**MATERIAL FOR THIS TASK**:
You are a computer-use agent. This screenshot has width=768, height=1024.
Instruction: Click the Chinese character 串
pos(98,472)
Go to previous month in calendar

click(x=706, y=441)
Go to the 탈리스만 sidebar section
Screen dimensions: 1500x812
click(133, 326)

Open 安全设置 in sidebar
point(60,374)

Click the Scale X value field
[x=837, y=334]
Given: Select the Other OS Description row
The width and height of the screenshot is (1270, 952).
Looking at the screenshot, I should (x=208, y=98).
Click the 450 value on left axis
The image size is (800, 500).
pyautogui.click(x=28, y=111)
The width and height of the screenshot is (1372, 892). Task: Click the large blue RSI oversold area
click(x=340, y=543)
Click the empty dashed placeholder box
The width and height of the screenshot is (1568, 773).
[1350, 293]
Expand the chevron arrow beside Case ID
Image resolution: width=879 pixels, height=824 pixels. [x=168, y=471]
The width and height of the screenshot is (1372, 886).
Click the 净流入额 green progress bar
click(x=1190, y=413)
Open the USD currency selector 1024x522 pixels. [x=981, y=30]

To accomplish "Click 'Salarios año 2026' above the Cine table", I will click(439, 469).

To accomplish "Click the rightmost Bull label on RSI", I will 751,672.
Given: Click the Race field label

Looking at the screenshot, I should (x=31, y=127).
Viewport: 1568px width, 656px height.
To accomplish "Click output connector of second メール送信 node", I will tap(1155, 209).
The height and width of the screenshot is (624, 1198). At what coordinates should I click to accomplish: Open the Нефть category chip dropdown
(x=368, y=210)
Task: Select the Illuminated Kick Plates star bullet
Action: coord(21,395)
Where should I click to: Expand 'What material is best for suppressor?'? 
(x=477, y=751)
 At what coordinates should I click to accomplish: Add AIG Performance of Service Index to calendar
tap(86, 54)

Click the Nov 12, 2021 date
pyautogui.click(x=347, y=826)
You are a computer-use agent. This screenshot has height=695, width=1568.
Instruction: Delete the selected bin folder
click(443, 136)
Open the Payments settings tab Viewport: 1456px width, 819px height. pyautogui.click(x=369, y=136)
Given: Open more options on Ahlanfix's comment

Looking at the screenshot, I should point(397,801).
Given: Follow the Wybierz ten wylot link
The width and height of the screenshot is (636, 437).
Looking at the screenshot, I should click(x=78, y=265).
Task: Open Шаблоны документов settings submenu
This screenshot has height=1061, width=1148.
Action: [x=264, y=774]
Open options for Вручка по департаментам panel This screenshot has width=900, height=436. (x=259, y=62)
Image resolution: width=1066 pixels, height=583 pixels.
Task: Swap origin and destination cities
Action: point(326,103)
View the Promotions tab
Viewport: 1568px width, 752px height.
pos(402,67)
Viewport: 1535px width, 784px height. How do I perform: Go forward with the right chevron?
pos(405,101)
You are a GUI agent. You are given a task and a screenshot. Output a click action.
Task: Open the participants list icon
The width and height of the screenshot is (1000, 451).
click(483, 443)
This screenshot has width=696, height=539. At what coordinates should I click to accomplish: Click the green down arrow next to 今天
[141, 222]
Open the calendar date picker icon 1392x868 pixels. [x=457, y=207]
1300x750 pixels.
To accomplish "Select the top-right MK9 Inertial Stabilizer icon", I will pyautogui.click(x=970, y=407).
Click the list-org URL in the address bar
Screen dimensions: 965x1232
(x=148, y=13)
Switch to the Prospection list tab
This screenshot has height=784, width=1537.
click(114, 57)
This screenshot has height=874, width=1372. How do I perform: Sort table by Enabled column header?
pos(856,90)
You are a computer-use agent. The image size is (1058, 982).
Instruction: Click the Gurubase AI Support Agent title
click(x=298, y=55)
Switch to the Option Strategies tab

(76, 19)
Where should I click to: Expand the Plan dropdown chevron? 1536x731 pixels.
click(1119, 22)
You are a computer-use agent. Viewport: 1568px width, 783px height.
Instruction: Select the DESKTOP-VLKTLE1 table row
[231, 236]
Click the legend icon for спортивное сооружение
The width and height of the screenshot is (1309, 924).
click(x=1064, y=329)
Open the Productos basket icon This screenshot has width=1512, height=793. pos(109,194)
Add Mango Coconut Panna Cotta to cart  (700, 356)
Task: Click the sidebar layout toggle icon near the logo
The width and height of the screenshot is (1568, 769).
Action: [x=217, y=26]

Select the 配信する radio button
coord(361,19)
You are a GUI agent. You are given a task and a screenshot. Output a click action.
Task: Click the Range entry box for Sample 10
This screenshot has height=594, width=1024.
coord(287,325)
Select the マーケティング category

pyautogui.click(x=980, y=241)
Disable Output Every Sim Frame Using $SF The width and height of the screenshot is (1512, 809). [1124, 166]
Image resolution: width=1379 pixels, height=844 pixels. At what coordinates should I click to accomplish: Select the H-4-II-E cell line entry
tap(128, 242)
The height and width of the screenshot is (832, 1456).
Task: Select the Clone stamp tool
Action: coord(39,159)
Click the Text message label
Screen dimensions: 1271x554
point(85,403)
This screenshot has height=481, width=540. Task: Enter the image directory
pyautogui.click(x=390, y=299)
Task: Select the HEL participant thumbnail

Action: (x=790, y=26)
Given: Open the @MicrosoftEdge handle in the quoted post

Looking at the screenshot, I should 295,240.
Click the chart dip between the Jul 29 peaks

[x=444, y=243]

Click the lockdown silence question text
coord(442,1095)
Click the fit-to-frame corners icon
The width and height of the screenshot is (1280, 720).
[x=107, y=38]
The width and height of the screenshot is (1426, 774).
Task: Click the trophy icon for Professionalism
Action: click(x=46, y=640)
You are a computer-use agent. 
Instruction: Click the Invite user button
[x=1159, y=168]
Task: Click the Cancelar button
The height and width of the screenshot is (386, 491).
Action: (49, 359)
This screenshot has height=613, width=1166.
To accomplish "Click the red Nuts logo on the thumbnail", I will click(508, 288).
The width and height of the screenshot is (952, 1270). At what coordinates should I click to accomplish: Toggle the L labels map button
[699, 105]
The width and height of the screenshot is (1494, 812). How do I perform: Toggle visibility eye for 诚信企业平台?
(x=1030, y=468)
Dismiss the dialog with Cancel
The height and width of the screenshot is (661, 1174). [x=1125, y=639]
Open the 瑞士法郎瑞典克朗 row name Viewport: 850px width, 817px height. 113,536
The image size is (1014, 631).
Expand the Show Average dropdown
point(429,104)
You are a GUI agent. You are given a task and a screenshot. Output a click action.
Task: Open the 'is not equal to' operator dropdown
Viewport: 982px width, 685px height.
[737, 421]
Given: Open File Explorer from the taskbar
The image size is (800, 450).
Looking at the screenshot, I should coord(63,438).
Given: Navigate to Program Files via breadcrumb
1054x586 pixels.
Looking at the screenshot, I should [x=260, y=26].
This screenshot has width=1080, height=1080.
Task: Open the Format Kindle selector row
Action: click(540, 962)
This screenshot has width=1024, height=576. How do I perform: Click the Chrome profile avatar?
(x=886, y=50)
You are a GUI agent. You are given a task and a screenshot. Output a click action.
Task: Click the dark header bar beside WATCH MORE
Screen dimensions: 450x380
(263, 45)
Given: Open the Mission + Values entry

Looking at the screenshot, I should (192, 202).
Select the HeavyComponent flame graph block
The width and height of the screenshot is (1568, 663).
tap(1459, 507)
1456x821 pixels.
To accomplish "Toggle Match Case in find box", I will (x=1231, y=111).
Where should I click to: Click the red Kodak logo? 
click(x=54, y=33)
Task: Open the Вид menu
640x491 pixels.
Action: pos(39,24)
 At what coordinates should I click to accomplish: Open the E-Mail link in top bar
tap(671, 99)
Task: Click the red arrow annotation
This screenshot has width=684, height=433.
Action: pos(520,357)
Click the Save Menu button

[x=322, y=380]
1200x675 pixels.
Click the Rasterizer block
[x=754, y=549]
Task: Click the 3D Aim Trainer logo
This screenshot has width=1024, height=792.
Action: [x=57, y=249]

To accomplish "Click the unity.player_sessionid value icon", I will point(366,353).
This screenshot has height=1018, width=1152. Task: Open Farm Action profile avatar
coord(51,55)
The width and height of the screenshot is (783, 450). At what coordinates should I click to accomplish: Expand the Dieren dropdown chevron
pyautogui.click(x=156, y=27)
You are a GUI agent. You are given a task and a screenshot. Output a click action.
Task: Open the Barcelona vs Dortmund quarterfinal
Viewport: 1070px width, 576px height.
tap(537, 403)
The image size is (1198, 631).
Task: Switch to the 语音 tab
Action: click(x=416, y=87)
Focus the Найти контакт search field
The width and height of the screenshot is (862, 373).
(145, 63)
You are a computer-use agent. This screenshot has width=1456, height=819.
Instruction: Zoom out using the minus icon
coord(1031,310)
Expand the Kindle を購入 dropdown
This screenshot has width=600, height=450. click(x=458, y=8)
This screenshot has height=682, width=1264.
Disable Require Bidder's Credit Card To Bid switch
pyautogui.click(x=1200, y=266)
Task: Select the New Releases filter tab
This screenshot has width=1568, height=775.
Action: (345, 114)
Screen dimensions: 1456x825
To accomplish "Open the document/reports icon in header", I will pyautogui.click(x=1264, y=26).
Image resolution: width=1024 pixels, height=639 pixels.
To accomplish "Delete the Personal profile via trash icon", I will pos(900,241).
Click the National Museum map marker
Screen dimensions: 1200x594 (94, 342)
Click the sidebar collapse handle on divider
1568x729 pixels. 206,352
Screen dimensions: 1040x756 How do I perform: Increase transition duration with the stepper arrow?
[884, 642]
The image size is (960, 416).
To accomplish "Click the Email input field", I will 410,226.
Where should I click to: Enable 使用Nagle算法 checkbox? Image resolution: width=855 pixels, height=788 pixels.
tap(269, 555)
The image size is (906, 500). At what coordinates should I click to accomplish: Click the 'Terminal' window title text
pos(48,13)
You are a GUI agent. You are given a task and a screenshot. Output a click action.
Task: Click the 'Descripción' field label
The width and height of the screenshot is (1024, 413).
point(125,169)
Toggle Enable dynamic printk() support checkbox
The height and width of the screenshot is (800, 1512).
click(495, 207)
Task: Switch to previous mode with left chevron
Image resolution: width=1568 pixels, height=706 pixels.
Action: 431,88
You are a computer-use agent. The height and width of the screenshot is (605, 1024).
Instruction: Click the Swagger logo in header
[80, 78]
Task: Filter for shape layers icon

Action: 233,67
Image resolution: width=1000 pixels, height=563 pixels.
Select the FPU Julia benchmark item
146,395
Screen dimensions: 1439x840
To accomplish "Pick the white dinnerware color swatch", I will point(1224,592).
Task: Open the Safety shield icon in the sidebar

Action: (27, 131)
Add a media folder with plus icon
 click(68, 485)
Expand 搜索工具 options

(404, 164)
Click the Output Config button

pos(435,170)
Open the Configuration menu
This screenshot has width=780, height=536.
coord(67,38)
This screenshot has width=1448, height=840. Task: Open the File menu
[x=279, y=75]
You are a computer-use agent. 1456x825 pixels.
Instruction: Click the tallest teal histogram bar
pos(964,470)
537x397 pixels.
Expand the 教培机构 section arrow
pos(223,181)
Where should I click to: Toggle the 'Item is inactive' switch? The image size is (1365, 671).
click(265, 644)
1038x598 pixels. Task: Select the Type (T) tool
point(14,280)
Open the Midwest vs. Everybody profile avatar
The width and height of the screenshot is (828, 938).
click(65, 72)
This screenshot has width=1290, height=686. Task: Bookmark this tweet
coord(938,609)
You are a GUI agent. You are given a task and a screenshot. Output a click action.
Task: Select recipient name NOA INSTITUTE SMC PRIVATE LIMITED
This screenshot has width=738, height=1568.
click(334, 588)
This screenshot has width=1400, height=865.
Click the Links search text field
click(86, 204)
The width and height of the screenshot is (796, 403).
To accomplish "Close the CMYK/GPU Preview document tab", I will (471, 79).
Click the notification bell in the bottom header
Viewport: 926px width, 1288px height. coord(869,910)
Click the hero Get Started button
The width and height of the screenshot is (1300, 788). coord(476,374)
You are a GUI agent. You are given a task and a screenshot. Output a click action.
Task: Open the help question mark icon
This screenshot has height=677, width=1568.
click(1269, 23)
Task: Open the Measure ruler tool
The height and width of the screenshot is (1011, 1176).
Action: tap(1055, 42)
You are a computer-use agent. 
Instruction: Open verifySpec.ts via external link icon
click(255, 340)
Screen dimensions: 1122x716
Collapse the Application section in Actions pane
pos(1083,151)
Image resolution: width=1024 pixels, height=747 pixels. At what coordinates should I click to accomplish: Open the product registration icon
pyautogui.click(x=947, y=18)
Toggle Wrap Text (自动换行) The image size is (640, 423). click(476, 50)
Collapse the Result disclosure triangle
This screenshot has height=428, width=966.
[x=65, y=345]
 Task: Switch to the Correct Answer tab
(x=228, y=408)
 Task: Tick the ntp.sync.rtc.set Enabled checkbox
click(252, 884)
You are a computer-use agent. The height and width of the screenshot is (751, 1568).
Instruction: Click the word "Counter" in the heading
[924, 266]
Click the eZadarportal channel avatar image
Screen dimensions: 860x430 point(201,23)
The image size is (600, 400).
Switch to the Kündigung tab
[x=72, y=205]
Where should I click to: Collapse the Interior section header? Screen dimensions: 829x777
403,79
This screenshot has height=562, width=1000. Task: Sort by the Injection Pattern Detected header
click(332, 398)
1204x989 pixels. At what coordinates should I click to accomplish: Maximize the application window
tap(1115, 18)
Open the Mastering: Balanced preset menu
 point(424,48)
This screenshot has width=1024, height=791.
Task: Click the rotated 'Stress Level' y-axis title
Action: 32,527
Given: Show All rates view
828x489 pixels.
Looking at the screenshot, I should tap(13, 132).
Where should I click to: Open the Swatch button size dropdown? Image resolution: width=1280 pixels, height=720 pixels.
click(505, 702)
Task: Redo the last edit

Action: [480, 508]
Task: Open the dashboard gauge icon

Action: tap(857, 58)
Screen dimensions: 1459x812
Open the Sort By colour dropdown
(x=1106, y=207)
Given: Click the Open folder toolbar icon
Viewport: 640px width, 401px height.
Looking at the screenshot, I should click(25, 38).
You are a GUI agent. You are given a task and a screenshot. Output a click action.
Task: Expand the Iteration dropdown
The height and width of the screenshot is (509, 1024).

**TO DO**: Render as a JSON list of strings the rows from the line containing "Task: Switch to the Correct Answer tab" through the line containing "Looking at the screenshot, I should click(25, 38).", with one string per line and blank lines left out.

**TASK RESPONSE**:
[
  " Task: Switch to the Correct Answer tab",
  "(x=228, y=408)",
  " Task: Tick the ntp.sync.rtc.set Enabled checkbox",
  "click(252, 884)",
  "You are a computer-use agent. The height and width of the screenshot is (751, 1568).",
  "Instruction: Click the word \"Counter\" in the heading",
  "[924, 266]",
  "Click the eZadarportal channel avatar image",
  "Screen dimensions: 860x430 point(201,23)",
  "The image size is (600, 400).",
  "Switch to the Kündigung tab",
  "[x=72, y=205]",
  "Where should I click to: Collapse the Interior section header? Screen dimensions: 829x777",
  "403,79",
  "This screenshot has height=562, width=1000. Task: Sort by the Injection Pattern Detected header",
  "click(332, 398)",
  "1204x989 pixels. At what coordinates should I click to accomplish: Maximize the application window",
  "tap(1115, 18)",
  "Open the Mastering: Balanced preset menu",
  " point(424,48)",
  "This screenshot has width=1024, height=791.",
  "Task: Click the rotated 'Stress Level' y-axis title",
  "Action: 32,527",
  "Given: Show All rates view",
  "828x489 pixels.",
  "Looking at the screenshot, I should tap(13, 132).",
  "Where should I click to: Open the Swatch button size dropdown? Image resolution: width=1280 pixels, height=720 pixels.",
  "click(505, 702)",
  "Task: Redo the last edit",
  "Action: [480, 508]",
  "Task: Open the dashboard gauge icon",
  "Action: tap(857, 58)",
  "Screen dimensions: 1459x812",
  "Open the Sort By colour dropdown",
  "(x=1106, y=207)",
  "Given: Click the Open folder toolbar icon",
  "Viewport: 640px width, 401px height.",
  "Looking at the screenshot, I should click(25, 38)."
]